= ЧТО НУЖНО =
Пожалуйста, извлеките из показанного текста фрагмент без изменений: начните с места, где стоят слова «Вместе с язычниками», и остановитесь после слов «же – императорский период.».

= ПОКАЗАННЫЙ ТЕКСТ =
У современных славянских язычников с их известной триадой: антисионизм, антихристианство, антимарксизм в центре проповеди, несомненно, стоит антихристианство. Именно сюда направляется их главное устремление, а словоблудие, будто “христианство есть троянский конь иудаизма”, используется лишь для прикрытия. Личная неприязнь ко Христу служит главной опорой их вражды к исторической России, отвержения всей русской истории, начиная с князя Владимира, и она же является побудителем для сочинения мифов о “славном языческом прошлом Руси”.
Евразийцы (см. о них чуть подробнее в статье “Михаил Тверской”) также избрали для себя путь “быть Востоком Ксеркса, а не Христа” (если перефразировать известные слова В. Соловьева). Достаточно сравнить, каким “высоким штилем” повествует их учитель профессор Л. Гумилев о Чингисхане или Тамерлане, и с каким презрением пишет он о князе-мученике Михаиле Черниговском и других благоверных русских князьях и воинах, павших в боях с азиатскими завоевателями. Находя множество оправданий для кровавых восточных деспотов, он не находит ни одного оправдания для Руси, растоптанной монголами. Как человек, чуждый живой веры, он не может оценить подвига мученичества за веру, не может сочувствовать русским христианам, предпочетшим лучше умереть, чем стать приспособленцами. И потому историк Гумилев, несмотря на его огромную эрудицию и остроумные соображения относительно истории евреев, остается чуждым исторической России.
Вместе с язычниками и евразийцами свой национально-государственный идеал исповедуют и национал-большевики, подобно им основывая его на культе внешней силы государства. И для них тоже совесть остается на 22-м месте, а компетентность – на первом. Потому историческая Россия в ее совокупности неприемлема и для них (за исключением отдельных, вырванных и криво перетолкованных эпизодов), в особенности же – императорский период.
Любимая тема национал-болыиевицких идеологов, поддерживаемая и многими “правыми” православными, это “промасоненность” высшего слоя царской России, от которой нас якобы спасла опять-таки революция. Тщательно собирая компромат на всех видных деятелей русской истории, борцы с масонством дополняют отсутствующие факты вымыслами и фантазиями. Записанными в масоны (читай: в платные, тайные агенты сионских лож) оказалось множество выдающихся русских людей: все цари от Петра I до Николая II, многие герои и полководцы, включая М.И. Кутузова, писатели, историки, государственные деятели и т. д. Принадлежность же того или иного лица к масонству (действительная или предполагаемая) в соответствии с советской традицией рассматривается как несмываемое клеймо, как нечто такое, что полностью и отрицательно определяет человеческую личность и ее роль в истории. В последние годы нам усиленно внушается, что вся классическая русская литература была масонской, так же как и русская школа. Отсюда, в конце концов, выводится оправдание революции, покончившей с масонством.

= ПЕРЕЧЕНЬ СТРОК =
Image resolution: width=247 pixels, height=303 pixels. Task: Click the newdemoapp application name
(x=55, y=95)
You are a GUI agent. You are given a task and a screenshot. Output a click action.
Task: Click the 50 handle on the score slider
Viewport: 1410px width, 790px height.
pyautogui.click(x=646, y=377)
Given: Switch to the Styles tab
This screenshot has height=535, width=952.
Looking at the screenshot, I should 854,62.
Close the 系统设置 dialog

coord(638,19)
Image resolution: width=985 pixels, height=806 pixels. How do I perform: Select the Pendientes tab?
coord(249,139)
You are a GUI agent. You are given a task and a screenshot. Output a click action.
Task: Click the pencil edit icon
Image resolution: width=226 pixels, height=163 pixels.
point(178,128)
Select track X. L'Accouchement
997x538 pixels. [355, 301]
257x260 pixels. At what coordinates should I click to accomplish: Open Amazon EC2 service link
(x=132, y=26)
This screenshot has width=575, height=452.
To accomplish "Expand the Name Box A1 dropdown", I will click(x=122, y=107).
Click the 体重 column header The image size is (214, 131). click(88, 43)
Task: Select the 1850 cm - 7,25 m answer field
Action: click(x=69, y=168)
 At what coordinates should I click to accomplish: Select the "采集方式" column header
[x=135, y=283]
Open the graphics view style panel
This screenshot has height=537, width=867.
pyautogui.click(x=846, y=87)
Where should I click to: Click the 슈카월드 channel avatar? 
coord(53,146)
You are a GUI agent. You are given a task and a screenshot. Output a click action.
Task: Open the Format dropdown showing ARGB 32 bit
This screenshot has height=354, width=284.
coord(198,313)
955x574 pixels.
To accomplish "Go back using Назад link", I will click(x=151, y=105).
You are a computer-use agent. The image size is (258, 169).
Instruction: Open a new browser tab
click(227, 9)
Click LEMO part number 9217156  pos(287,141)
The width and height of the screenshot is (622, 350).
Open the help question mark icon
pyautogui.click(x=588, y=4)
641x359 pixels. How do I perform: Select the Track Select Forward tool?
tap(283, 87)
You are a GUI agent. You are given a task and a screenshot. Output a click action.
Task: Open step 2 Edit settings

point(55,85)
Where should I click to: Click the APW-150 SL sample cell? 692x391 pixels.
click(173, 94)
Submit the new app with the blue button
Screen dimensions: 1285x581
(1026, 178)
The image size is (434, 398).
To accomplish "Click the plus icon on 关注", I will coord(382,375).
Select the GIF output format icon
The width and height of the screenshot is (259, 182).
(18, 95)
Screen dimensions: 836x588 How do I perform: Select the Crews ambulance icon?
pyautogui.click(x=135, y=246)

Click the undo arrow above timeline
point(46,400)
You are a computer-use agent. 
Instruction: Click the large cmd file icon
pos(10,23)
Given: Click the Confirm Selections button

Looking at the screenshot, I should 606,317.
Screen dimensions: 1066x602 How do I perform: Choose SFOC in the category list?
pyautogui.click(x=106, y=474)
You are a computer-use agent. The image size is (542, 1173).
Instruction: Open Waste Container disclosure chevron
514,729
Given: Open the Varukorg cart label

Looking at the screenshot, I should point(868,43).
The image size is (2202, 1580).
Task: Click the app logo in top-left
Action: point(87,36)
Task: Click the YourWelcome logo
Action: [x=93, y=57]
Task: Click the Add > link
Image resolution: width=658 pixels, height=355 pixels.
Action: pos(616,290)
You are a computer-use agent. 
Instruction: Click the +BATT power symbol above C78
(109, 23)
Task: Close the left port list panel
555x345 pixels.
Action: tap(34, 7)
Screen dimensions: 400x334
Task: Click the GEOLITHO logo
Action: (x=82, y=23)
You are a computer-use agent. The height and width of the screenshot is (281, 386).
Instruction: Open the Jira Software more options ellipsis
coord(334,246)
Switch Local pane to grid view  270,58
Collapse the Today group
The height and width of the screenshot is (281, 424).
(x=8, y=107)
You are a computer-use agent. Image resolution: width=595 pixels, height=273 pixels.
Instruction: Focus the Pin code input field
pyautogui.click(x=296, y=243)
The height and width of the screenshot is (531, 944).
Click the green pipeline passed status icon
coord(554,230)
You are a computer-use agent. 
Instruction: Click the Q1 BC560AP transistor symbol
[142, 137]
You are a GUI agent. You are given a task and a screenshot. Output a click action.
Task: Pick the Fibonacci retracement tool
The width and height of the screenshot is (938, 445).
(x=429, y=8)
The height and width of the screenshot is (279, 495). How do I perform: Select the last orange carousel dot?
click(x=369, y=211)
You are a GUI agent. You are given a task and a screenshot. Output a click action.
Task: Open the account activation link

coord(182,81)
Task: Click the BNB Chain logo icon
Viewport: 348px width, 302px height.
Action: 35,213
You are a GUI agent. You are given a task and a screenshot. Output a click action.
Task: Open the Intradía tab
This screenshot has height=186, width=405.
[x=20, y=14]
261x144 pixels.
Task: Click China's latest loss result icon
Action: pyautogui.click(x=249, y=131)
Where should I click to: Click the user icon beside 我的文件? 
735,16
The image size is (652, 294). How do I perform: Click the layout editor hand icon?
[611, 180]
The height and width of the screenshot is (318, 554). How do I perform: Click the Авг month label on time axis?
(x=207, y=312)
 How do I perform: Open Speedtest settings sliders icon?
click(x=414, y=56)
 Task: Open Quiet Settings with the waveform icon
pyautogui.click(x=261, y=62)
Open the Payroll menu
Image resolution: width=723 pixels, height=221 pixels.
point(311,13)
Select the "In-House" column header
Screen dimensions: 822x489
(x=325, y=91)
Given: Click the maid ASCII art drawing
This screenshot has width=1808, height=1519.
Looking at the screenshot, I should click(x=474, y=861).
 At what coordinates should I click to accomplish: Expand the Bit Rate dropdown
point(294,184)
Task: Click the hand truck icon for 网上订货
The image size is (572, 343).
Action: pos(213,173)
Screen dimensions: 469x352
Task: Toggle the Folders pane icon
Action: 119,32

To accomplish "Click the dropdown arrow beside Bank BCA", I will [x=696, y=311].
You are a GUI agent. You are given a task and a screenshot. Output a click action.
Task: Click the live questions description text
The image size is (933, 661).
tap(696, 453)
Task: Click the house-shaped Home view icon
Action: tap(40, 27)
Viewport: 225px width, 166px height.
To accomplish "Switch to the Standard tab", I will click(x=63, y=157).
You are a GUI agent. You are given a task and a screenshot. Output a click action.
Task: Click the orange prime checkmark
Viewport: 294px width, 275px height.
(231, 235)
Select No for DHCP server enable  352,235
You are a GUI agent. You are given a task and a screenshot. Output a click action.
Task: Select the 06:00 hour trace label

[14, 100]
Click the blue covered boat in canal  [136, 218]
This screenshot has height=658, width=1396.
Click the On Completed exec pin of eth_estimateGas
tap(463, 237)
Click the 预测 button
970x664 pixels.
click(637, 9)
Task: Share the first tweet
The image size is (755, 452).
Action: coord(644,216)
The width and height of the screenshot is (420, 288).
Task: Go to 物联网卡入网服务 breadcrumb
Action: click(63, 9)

= РЕЗУЛЬТАТ УПРАЖНЕНИЯ =
Вместе с язычниками и евразийцами свой национально-государственный идеал исповедуют и национал-большевики, подобно им основывая его на культе внешней силы государства. И для них тоже совесть остается на 22-м месте, а компетентность – на первом. Потому историческая Россия в ее совокупности неприемлема и для них (за исключением отдельных, вырванных и криво перетолкованных эпизодов), в особенности же – императорский период.